But I think as adults on someone else’s blog we shouldn’t be making assumptions about what others mean when they post, unless they direct something at you personally.
Talk about presumptuous!
This phone!!! I didn’t realize it had changed “meth” to method. I do not like autocorrect.
Deb: Your comment about people getting trampled hits home to me because we had a trampling on Thursday at our local Walmart. Thankfully the woman was uninjured, but the whole thing is disgusting.
An 11 year old kid in Ohio got trampled. Survived. Absurd.
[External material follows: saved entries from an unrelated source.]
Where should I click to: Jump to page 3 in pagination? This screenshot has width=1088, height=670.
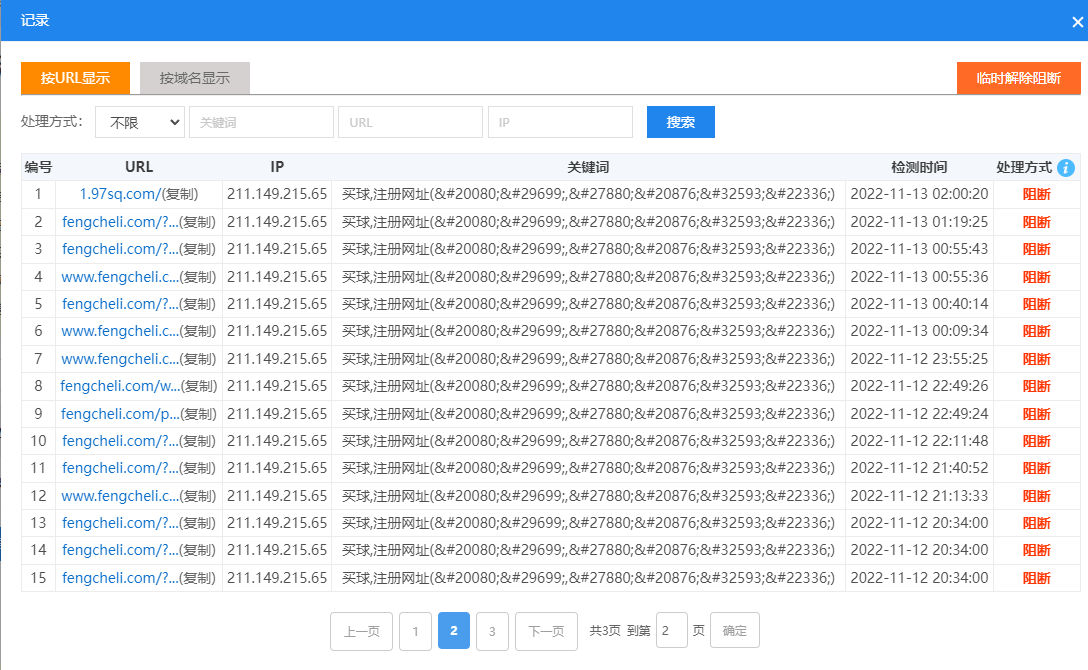[492, 631]
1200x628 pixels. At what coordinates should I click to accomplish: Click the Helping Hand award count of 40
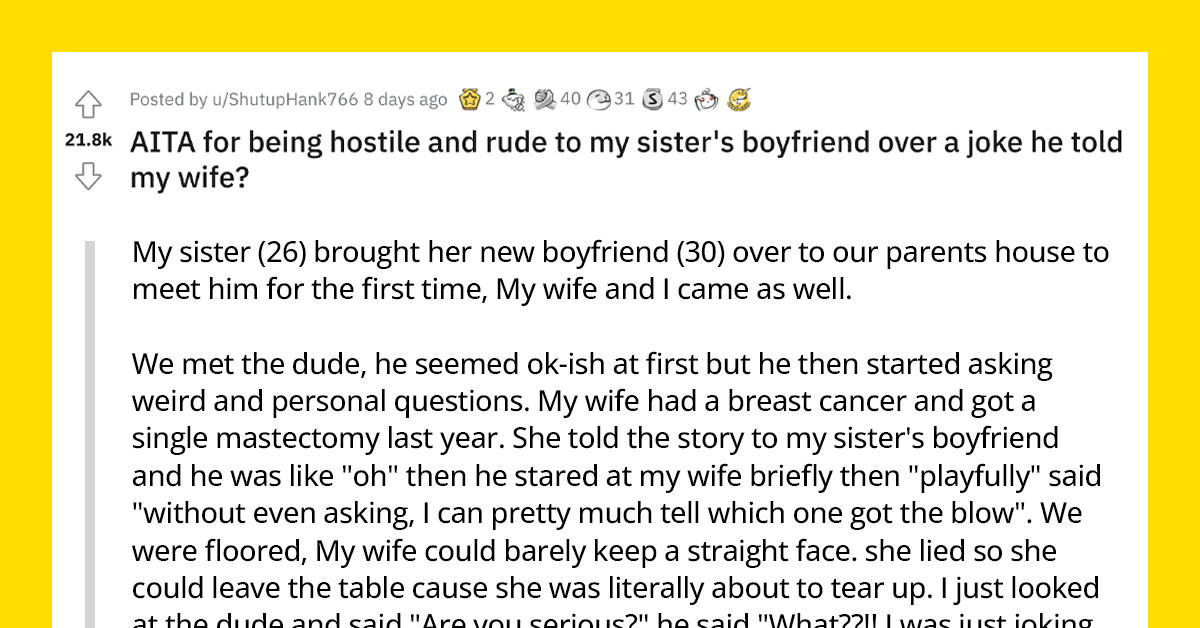pyautogui.click(x=570, y=99)
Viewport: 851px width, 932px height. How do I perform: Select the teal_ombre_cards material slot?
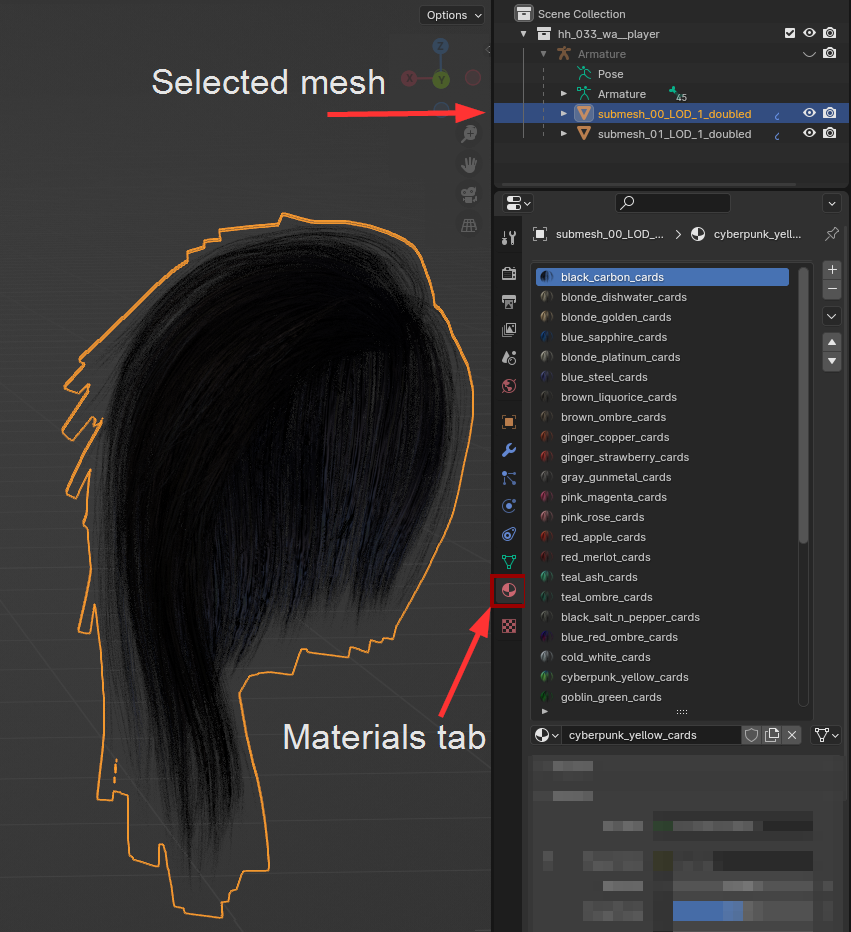click(x=606, y=597)
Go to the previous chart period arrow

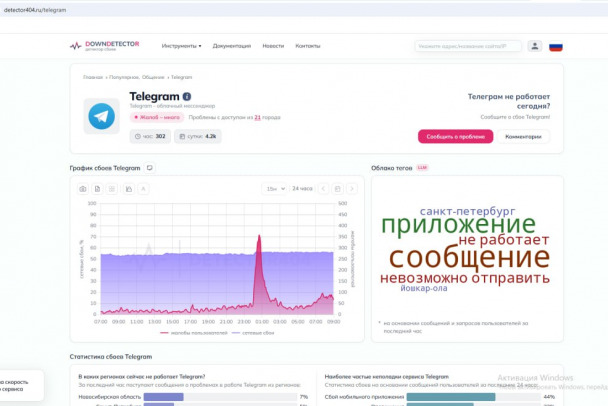tap(322, 188)
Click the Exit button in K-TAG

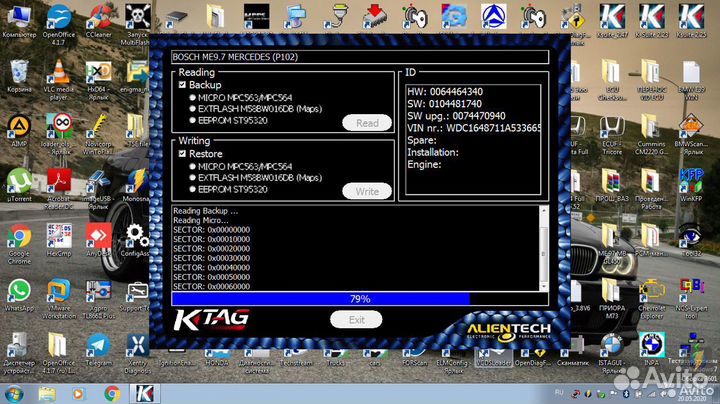coord(357,319)
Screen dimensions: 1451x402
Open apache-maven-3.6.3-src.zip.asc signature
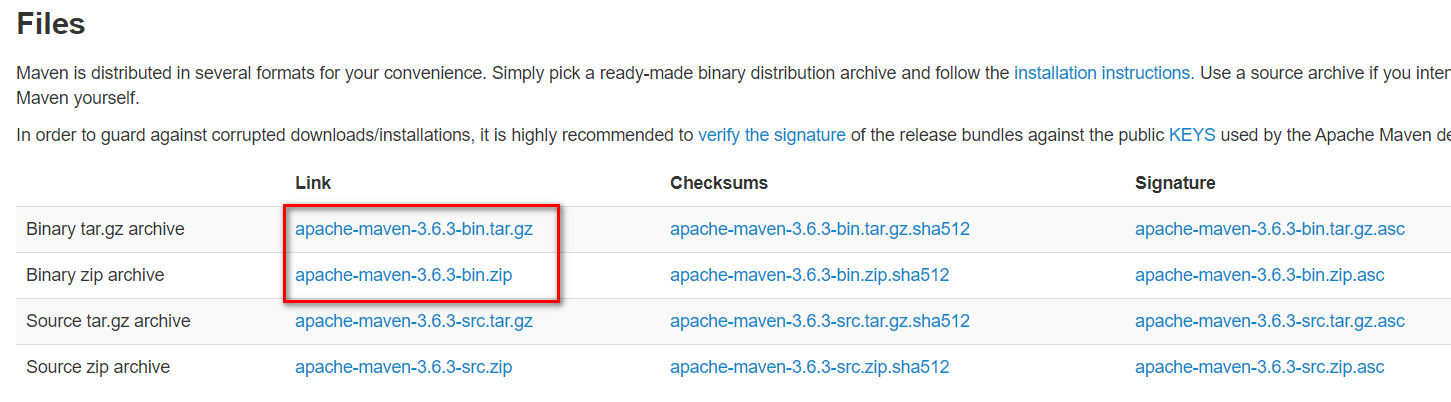coord(1260,367)
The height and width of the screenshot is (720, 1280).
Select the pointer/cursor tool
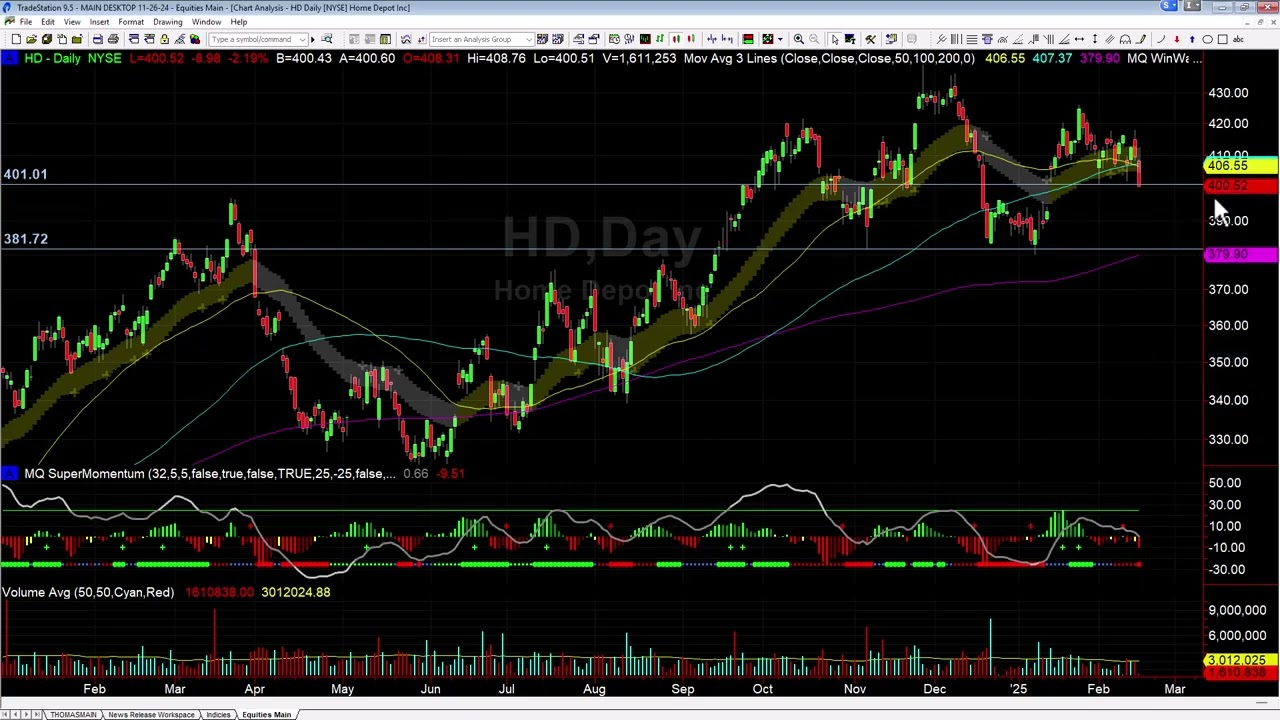pos(835,39)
Well, see, now, that’s part of the problem, bernie. Once Wal-Mart moves in and drives most of the smaller stores out of business, people aren’t really free to spend their money where they want, are they?
Correct, Dienne!
Dienne:
You over state your case. We had a retail store for 25 years. There was a Walmart close by and a K Mart even closer. We served different customer bases and were essentially unaffected. Our town has plenty of retail stores – probably too many. But that is the choice of the merchants.
Look, my issue is folks criticizing Walmart customers as if the critics know more than the customers do about the customers’ needs. As I said, it is silly, pretentious and arrogant. If you want to make a statement or wave a sign or boycott Walmart go at it.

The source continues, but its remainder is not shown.